A Hook implementation should have the same name as the specification. It provides a concrete implementation with a subset of the specification’s parameters. For example, the full signature of the after_data_catalog_created Hook specification is:

@hook_spec
def after_catalog_created(
    self,
    catalog: DataCatalog,
    conf_catalog: Dict[str, Any],
    conf_creds: Dict[str, Any],
    save_version: str,
    load_versions: Dict[str, str],
    run_id: str,
) -> None:
    pass

However, if you just want to use this Hook to add transformer for a data catalog after it is created, your Hook implementation can be as simple as:

# <your_project>/src/<your_project>/hooks.py
from kedro.extras.transformers.time_profiler import ProfileTimeTransformer
from kedro.framework.hooks import hook_impl
from kedro.io import DataCatalog


class TransformerHooks:

    @hook_impl
    def after_catalog_created(self, catalog: DataCatalog) -> None:
        catalog.add_transformer(ProfileTimeTransformer())
  • To declare a Hook implementation, use the @hook_impl decorator
  • You only need to make use of a subset of arguments defined in the corresponding specification
  • Group related Hook implementations under a namespace, preferably a class
  • You can register more than one implementations for the same specification.
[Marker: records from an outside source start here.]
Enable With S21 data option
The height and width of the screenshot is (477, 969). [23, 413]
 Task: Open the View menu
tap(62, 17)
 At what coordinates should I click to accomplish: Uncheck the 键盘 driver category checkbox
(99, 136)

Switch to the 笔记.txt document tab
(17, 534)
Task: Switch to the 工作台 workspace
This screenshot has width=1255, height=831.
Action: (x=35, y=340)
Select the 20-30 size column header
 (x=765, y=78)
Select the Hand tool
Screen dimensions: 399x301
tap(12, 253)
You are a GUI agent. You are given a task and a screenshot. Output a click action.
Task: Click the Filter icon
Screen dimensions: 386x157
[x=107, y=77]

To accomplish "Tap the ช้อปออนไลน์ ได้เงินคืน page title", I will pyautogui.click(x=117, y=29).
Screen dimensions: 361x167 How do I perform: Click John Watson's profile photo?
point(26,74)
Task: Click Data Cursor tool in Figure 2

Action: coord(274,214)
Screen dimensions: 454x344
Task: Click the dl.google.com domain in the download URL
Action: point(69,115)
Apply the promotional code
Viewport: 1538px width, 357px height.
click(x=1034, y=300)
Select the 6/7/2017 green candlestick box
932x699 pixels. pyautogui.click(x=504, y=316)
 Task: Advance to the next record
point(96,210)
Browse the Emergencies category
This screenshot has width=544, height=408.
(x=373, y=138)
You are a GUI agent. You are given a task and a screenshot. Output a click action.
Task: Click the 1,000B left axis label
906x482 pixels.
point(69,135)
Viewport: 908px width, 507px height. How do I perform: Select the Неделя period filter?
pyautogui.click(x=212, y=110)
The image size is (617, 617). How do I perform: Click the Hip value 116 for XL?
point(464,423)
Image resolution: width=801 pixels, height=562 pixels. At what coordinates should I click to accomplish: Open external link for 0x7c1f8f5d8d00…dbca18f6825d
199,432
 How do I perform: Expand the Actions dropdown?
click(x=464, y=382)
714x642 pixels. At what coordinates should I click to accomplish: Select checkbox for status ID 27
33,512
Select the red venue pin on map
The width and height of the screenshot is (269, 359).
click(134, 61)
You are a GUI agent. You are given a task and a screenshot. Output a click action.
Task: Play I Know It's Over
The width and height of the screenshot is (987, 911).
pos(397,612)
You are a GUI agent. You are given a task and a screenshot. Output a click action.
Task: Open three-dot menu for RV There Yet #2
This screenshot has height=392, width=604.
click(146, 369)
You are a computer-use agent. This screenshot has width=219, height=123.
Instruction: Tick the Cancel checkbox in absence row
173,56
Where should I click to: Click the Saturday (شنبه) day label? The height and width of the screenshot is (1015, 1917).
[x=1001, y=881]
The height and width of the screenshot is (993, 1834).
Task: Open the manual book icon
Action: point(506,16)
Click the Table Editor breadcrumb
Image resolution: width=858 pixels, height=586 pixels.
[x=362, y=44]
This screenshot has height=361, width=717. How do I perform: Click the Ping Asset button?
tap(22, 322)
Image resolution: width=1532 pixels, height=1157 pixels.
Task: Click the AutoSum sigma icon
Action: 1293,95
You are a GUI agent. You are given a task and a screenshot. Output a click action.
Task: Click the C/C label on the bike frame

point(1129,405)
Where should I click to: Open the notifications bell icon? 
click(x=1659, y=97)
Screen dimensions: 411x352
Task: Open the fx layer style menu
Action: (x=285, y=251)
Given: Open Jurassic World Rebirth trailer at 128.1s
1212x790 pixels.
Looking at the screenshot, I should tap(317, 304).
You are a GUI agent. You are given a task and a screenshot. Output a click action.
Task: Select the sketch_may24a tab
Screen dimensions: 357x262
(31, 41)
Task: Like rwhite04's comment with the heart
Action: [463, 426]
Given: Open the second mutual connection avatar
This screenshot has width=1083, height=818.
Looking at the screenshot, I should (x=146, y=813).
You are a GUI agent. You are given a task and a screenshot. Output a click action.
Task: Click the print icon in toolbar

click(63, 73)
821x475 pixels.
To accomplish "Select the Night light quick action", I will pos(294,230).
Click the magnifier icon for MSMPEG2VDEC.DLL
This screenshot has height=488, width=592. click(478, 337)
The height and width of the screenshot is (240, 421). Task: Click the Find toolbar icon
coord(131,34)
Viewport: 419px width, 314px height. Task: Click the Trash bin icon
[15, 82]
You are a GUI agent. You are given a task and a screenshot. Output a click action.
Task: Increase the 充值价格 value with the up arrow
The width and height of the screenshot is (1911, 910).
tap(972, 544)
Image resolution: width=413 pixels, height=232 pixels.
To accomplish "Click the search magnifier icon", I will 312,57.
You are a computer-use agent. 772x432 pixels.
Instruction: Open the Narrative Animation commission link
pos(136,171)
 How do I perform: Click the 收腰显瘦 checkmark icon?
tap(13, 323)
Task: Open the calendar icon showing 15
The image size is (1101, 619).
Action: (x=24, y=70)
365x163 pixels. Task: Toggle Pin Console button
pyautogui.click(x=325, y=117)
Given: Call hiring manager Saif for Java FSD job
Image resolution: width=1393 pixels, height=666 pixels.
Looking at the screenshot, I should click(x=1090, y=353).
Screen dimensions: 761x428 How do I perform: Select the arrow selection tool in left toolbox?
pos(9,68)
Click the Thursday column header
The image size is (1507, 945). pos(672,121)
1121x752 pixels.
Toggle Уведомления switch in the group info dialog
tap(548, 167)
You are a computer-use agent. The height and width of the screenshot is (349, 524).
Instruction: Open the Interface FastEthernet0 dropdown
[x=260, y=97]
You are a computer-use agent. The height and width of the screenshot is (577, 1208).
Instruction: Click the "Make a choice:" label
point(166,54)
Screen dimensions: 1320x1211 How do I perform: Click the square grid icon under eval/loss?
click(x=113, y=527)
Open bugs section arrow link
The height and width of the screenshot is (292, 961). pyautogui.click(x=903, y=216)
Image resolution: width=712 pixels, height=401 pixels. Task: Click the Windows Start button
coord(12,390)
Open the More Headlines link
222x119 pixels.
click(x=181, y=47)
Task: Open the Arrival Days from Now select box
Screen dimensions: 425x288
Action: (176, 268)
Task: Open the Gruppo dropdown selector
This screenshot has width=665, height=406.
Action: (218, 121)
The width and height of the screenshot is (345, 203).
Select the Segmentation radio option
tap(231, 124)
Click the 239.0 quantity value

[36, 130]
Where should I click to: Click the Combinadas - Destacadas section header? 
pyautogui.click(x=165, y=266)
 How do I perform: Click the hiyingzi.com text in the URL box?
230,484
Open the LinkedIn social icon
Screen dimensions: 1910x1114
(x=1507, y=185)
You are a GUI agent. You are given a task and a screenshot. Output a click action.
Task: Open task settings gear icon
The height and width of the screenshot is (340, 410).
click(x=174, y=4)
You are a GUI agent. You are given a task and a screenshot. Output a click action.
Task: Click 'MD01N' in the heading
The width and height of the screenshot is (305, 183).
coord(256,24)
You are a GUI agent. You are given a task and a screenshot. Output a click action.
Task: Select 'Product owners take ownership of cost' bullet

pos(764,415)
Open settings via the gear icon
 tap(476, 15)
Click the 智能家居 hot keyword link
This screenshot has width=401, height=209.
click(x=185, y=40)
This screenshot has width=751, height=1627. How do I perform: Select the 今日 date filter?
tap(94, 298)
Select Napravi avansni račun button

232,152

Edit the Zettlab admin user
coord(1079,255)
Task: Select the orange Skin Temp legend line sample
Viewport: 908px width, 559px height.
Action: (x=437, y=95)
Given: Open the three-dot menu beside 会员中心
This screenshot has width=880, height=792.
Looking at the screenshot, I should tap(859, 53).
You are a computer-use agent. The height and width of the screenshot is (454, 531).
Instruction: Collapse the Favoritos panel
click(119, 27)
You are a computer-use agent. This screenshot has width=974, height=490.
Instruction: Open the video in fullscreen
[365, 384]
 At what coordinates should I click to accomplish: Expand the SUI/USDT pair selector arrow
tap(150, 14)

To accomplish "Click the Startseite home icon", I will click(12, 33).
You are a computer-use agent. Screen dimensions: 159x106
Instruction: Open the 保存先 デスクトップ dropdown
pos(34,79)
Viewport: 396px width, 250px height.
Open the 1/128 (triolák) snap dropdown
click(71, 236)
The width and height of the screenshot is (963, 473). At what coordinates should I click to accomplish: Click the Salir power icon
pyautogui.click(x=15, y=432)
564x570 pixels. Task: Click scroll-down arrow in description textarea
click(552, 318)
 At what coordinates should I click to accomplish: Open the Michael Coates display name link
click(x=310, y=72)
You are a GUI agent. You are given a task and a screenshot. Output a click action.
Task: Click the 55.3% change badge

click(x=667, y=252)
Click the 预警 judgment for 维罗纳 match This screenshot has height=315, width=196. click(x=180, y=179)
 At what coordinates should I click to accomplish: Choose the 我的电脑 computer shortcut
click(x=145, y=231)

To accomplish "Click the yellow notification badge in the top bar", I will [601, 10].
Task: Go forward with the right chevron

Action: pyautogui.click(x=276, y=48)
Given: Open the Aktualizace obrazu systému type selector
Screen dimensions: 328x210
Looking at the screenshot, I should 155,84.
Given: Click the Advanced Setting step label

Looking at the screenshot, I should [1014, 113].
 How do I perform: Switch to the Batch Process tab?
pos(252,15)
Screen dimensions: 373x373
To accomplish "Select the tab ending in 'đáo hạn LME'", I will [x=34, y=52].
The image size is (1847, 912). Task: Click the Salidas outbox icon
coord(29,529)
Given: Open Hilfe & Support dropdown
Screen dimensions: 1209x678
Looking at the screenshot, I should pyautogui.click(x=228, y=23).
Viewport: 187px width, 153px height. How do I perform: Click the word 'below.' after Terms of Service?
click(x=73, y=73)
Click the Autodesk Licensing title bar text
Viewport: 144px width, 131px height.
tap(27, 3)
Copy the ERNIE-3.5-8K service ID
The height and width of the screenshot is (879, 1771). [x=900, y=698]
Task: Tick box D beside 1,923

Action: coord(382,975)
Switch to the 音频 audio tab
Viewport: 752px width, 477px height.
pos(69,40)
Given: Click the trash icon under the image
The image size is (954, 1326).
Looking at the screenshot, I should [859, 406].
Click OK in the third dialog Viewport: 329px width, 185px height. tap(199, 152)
They will be called in LIFO (last-in, first-out) order.

Registering your Hook implementations with Kedro

Hook implementations should be registered with Kedro through the ProjectContext:

# <your_project>/src/<your_project>/run.py
from your_project.hooks import TransformerHooks


class ProjectContext(KedroContext):
    project_name = "kedro-tutorial"
    project_version = "0.16.4"

    hooks = (
        # register the collection of your Hook implementations here.
        # Note that we are using an instance here, not a class. It could also be a module.
        TransformerHooks(),
    )
    # You can add more than one hook by simply listing them
    # in a tuple.`hooks = (Hook1(), Hook2())`

    def _get_pipelines(self) -> Dict[str, Pipeline]:
        return create_pipelines()

This ensures that the after_data_catalog_created implementation above will be called automatically after every time a data catalog is created.

Kedro also has auto-discovery on by default, meaning that any installed plugins that declare a hooks entry-point will be registered. To learn more about how to enable this for your custom plugin, see our plugin development guide.

Note: Auto-discovered hooks will run after the ones specified in ProjectContext.hooks.

Under the hood

Under the hood, we use pytest’s pluggy to implement Kedro’s Hook mechanism. We recommend reading their documentation if you have more questions about the underlying implementation.